What’s wrong with removing physics and AI anyway?
When testing a specific hardware component, whether it’s a graphics card, CPU, or any other component, as a reviewer you want to try to isolate the performance of that component as much as possible. That’s why reviewers will often test without sound, or run testing without other apps running in the background like email or ICQ, etc even though that’s not necessarily the way you normally do things in everyday use. After all, these variables can affect the true performance of the component you’re testing.
Timedemos that don’t include physics or AI is another tool that the reviewer can use to isolate the performance of a specific component, that’s why they’re often used to test video cards. When you're testing for video performance, removing CPU bottlenecks is the best way to see the true speeds of the graphics adapters.
Testing with this method isn’t “lying” to readers – you’re showing the true performance of the hardware component you’re reviewing. Even if you do want to make the argument that since some timedemos remove AI and physics you’re not simulating real-world use, that still doesn’t change the fact that as long as you test hardware the same way it won’t matter.
In other words, ATI’s card isn’t going to suddenly come out ahead of NVIDIA because the timedemo didn’t include physics or AI. As long as you’re testing the hardware properly, the outcome shouldn’t be affected, just the frame rate will be a little different.
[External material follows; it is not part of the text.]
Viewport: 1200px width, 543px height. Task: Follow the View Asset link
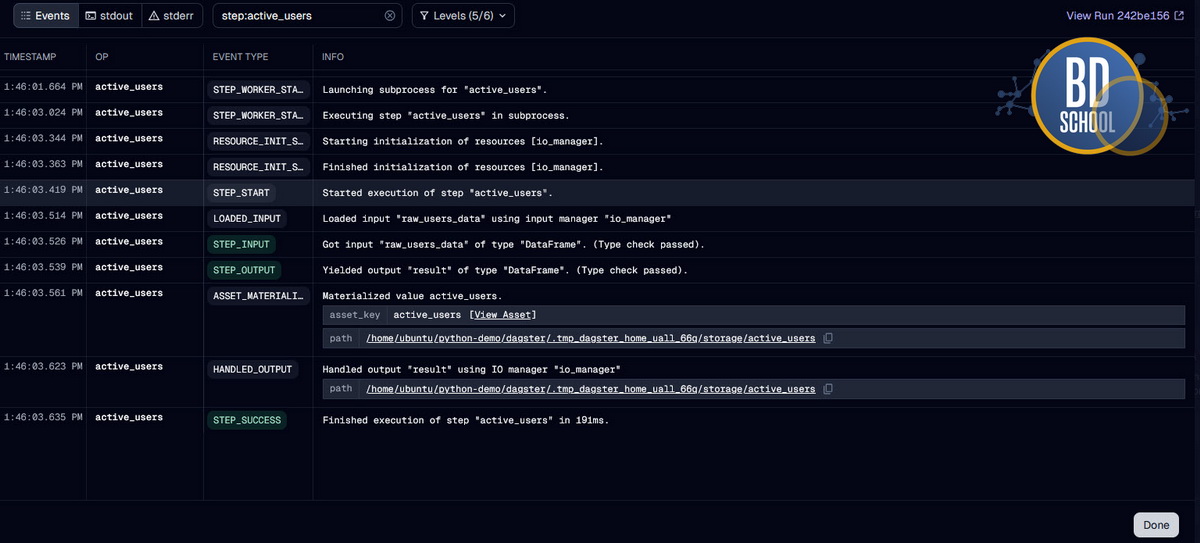[505, 315]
And besides, by taking out aspects like AI and physics, it removes one potential bottleneck that prevents you from seeing the true performance potential of the hardware. This is why timedemos that don’t use AI/physics can be good for testing graphics cards or testing certain aspects of graphics cards.
When testing with timedemos, what we do is we attempt to minimize and isolate the effect other system components can have on the item being reviewed and show how that component performs in comparison to other potential upgrades the reader may be faced with, as well as how the component performs in comparison to older products. The graphs are presented in a concise, easy-to-read format at multiple resolutions as we realize that the results can vary at different resolutions, not to mention that not everyone is stuck at one resolution.